Vediamo più da vicino questa nazione e le sue pratiche.

Annusano, guardano ma non toccano. Amano le bambole. Anche in carne e ossa. Gli uomini vergini di mezza età sono diventati così numerosi in Giappone che è stato coniato un termine specifico: "yaramiso". Quasi uno uomo su quattro di oltre 30 anni è single e vergine, secondo le ultime statistiche compilate nel 2010 dall'Istituto Nazionale di Popolazione e Ricerca sulla Sicurezza Sociale.

Sono quindi sorte molte iniziative per soddisfare le persone non iniziate al sesso. Solo il 24% dei giapponesi è soddisfatto della propria vita sessuale e in oltre un terzo dei matrimoni i coniugi non fanno sesso. Il Sol Levante ha la media più bassa al mondo di rapporti sessuali. Circa la metà degli adulti giapponesi non prartica attività sessuali. Vi è grande difficoltà di esprimere sentimenti e desideri e questo non può che avere un forte risvolto nell’erotismo (represso). Eppure il Giappone può vantare una tradizione e un panorama erotico invidiabile. Pratiche come bukkake, sumata, gokkun, kinbaku e hojojutsu sono state esportate anche in Occidente. Ma pare che a molti uomini giapponesi piaccia più guardare e annusare che fare.

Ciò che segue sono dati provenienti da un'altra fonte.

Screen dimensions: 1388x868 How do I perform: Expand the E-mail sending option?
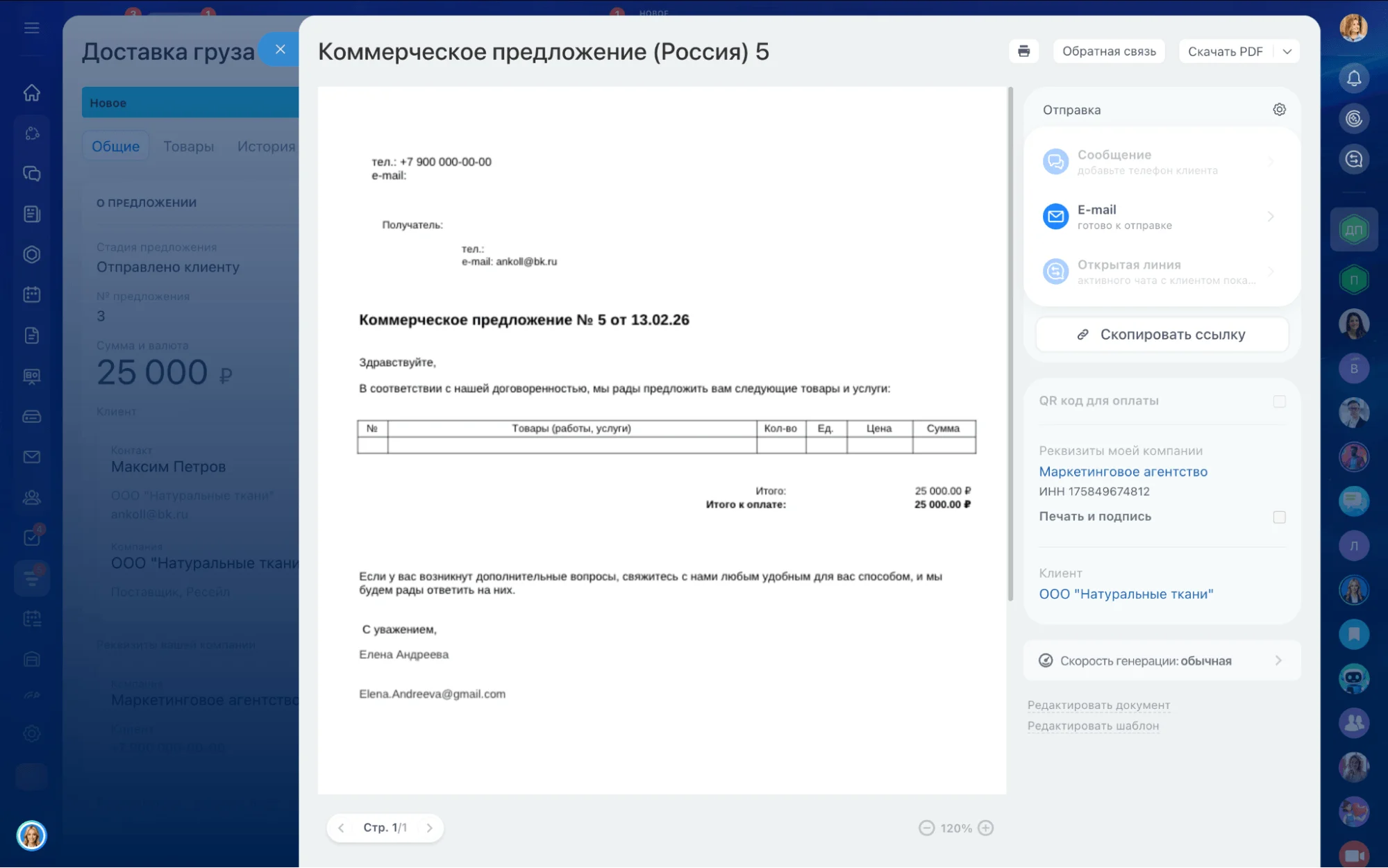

Il bukkake è una pratica di sesso di gruppo in cui più uomini eiaculano su di una donna inginocchiata. Molto gettonati sono i locali di sumata, pratica nata per eludere la legge sulla prostituzione del 1956. Non vi è penetrazione, ma semplice stimolazione del pene da parte della donna con le sue mani, cosce o parti intime.


Crescono gli affari dei negozi e di distributori automatici di “burusera”, confezioni di intimo femminile usato e non lavato con tanto di foto e età della ragazza che lo ha indossato. Più l’intimo usato è sporco, meglio è. Il termine deriva dalla figura erotica più ambita – la sērā-fuku – divisa da marinaretta delle studentesse giapponesi, ampiamente rappresentate nei manga erotici.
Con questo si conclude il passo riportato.